Winslet admits that she heard rumors and had hoped against hope they were made up, but "maybe we have all been naïve." Jessica Chastain tweeted that she was "warned from the beginning. The stories were everywhere." But, she did eventually appear in a Weinstein film despite her protestations, "because the director wanted him."
That's exactly why this story resembles a maze with no way out. Harvey Weinstein made careers and fulfilled dreams, donated to politicians and social causes favored by his fellow Hollywood types, and put out some damn fine movies along the way. It would have been a lot easier to steer clear of him if he had been 100-percent scumbag, with no redeeming qualities and bad taste in films. The list of stars speaking out is impressive, but there are so many more to go.

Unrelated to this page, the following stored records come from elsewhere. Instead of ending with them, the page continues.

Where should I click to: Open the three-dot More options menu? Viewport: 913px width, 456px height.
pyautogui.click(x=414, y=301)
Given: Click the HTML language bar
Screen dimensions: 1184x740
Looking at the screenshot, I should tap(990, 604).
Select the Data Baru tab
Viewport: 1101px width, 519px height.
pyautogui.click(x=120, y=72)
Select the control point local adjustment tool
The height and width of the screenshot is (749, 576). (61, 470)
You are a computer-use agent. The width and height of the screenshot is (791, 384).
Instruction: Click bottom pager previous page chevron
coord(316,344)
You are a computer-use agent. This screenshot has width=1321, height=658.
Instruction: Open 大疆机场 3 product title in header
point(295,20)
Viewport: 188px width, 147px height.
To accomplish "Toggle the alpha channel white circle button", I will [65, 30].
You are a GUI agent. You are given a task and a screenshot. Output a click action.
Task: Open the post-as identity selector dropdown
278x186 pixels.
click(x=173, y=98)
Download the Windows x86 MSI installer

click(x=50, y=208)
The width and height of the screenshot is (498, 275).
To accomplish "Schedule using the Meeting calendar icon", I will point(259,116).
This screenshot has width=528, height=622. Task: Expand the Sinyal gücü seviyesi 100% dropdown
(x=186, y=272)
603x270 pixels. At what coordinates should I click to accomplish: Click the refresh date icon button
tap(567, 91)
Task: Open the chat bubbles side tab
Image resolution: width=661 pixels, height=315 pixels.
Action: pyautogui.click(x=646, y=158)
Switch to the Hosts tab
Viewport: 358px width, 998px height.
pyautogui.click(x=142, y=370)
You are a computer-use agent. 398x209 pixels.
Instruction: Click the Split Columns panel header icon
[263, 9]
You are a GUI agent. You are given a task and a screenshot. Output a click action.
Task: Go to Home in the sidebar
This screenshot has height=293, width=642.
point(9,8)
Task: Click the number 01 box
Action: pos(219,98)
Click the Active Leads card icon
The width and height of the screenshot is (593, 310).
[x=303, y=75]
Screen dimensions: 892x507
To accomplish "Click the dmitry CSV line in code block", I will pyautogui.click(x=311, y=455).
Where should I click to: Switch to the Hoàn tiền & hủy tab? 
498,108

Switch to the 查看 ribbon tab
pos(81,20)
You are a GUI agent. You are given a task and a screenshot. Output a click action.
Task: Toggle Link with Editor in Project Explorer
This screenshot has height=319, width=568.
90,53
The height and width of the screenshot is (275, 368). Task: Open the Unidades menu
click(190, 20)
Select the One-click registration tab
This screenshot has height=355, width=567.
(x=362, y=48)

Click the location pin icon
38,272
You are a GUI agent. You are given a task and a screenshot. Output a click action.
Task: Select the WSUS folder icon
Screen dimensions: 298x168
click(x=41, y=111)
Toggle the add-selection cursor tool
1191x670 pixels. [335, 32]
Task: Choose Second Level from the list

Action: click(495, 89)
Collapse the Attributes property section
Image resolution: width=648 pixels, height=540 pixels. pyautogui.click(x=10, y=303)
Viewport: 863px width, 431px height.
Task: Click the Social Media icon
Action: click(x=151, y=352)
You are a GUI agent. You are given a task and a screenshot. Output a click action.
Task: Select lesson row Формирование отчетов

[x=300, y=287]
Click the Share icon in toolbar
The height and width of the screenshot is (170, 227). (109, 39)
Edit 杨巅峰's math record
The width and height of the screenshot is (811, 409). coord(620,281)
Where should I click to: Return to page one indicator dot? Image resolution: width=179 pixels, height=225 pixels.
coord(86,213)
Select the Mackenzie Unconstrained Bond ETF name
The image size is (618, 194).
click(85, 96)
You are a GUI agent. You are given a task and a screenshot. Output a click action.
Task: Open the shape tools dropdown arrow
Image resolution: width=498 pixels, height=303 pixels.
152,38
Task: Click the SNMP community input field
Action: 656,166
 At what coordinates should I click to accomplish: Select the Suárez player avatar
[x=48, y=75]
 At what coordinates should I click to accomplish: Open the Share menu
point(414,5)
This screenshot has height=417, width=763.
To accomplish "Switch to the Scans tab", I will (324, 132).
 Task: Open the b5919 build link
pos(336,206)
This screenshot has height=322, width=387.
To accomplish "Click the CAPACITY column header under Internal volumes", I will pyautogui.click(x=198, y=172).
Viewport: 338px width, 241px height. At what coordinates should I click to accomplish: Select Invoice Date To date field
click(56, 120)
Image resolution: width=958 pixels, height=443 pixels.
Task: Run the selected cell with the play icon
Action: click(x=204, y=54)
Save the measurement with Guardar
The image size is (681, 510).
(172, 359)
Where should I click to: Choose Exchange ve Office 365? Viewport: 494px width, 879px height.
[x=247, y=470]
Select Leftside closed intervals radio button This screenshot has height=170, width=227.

The words "even Matt Damon" were probably uttered by more than a few people this week upon reading journalist Sharon Waxman's account in The Wrap about having a portion of the New York Times' story confirmed a decade ago when she worked for the paper. She claims that she put the piece together, only to have Weinstein employ a full-court press—including having Damon and Russell Crowe call her personally—to quash the story. (Waxman questioned Damon about a Miramax exec based in Italy, Fabrizio Lombardo, who seemingly had no job other than to "take care of Weinstein's women needs"; a neutered story about Lombardo was relegated to an inside page, she recalled).
Damon told Deadline today that he remembers a "one-minute phone call" that he was asked to make on behalf of the exec, whom he knew at the time from working on The Talented Mr. Ripley to be an OK guy.
"I'm sure I mentioned to her that I didn't know anything about the rest of her piece, because I didn't," Damon said. "And I still don't know anything about that and Fabrizio. My experience with him was all above board and that's what I told her." (He insists Waxman didn't tell him what the gist of her story was; she confirmed his account of the call. Crowe has yet to respond to requests for comment, and Damon assumes his fellow star had "a similar kind of conversation with her.")
In response to fellow actors like Chastain calling him out by name online for his purported complicity in Weinstein's alleged behavior, he said, "Look, even before I was famous, I didn't abide this kind of behavior. But now, as the father of four daughters, this is the kind of sexual predation that keeps me up at night. This is the great fear for all of us...We know this stuff goes on in the world. I did five or six movies with Harvey [including the career-making Good Will Hunting]. I never saw this. I think a lot of actors have come out and said, everybody's saying we all knew. That's not true."
If he had ever witnessed the kind of behavior the women are alleging, "I would have stopped it," Damon said. "And I will peel my eyes back now, farther than I ever have, to look for this type of behavior. Because we know that it happens."
With reporters and insiders alike predicting that this is only the tip of the iceberg, it would seem that Hollywood is about to experience a seismic shift in its power structure (in "the culture," if you will), as more women come forward and more titans of the industry face a reckoning. Or we could be about to witness the biggest broom sweep the biggest pile of disappointing, stomach-churning revelations under the biggest rug you've ever seen. Or, more likely, it'll be somewhere in between, with this story having major legs while the progress remains the slow slog it's always been.
But at least no one can ever say again that they didn't know.